Он ощущал себя маленьким и слабым — перед лицом этого чудовища, и так нуждался в поддержке кого–нибудь взрослого и мудрого… У кого просить совета? Кому доверить свои страхи? Друзьям? Но что они могут? Они такие же, как он. Вот если бы можно было перекинуть мостик в другой мир — на материк, в тот мир, ради которого они столько раз медитировали. Они помогали — пусть теперь помогут им, растерянным, напуганным обитателям Эколы. Пусть избавят их от радужного кошмара.

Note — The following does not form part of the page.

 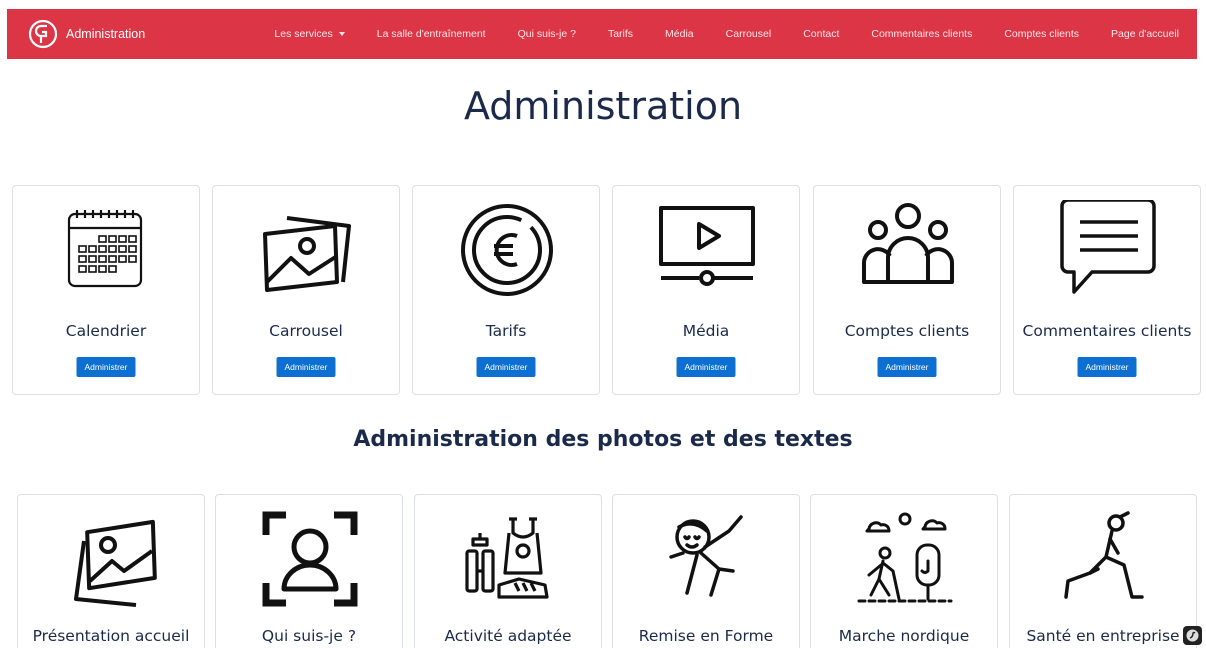 I want to click on user-scan-icon, so click(x=310, y=559).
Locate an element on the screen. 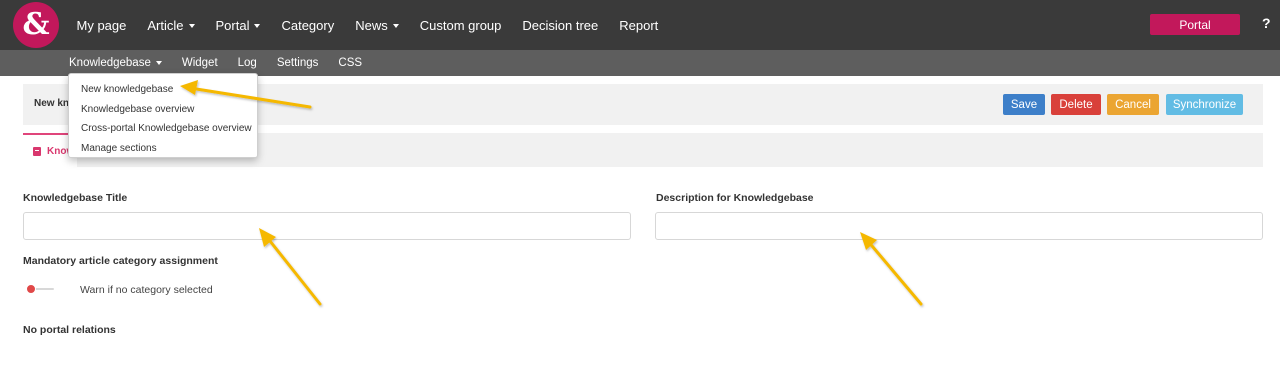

Больничные дни не прошли для Джереми бесследно. Оставили после себя память: тупую, плавающую боль в почках — вероятно, побочное действие уколов — и бессонницу, которую невозможно победить ничем, ни синими овцами, ни золотыми рыбками, ни прочими уловками. Если раньше он засыпал плохо, то теперь не засыпал вообще, но почему–то совсем не чувствовал себя усталым, а только медлительным и слегка заторможенным, выпавшим из временного потока. Это было удивительное, не сравнимое ни с чем состояние. Он как будто стоял на берегу, а время, громоздкое и неторопливое, словно глубоко просевшая баржа, тянулось мимо, сверкая разноцветными огнями.
Теперь Джереми снова мог посещать школьные занятия, но это уже не радовало. Даже музыка, которой он прежде дышал, утратила вкус, аромат и цвет, как много раз пережеванная жвачка. Напрасно Триоль звала его к роялю. Он садился равнодушно, играл по нотам, но гаммы не пахли больше ни степной травой, ни океаном, а звуки не вспархивали с черно–белой отмели легкокрылыми чайками. Его пальцы разучились колдовать.
Должно быть, все дело в том, размышлял он, что музыка тоже состоит из времени, точнее, из высшей его формы — гармонии. Музыка — это время, закрученное в спираль. Пружина, которую сжимаешь до упора, тесно подгоняя один тон к другому — а потом она, распрямляясь, бьет тебя по мозгам, по ушам, по сердцу, так что потом весь остаток дня ходишь оглушенный и счастливый. Вот что она такое.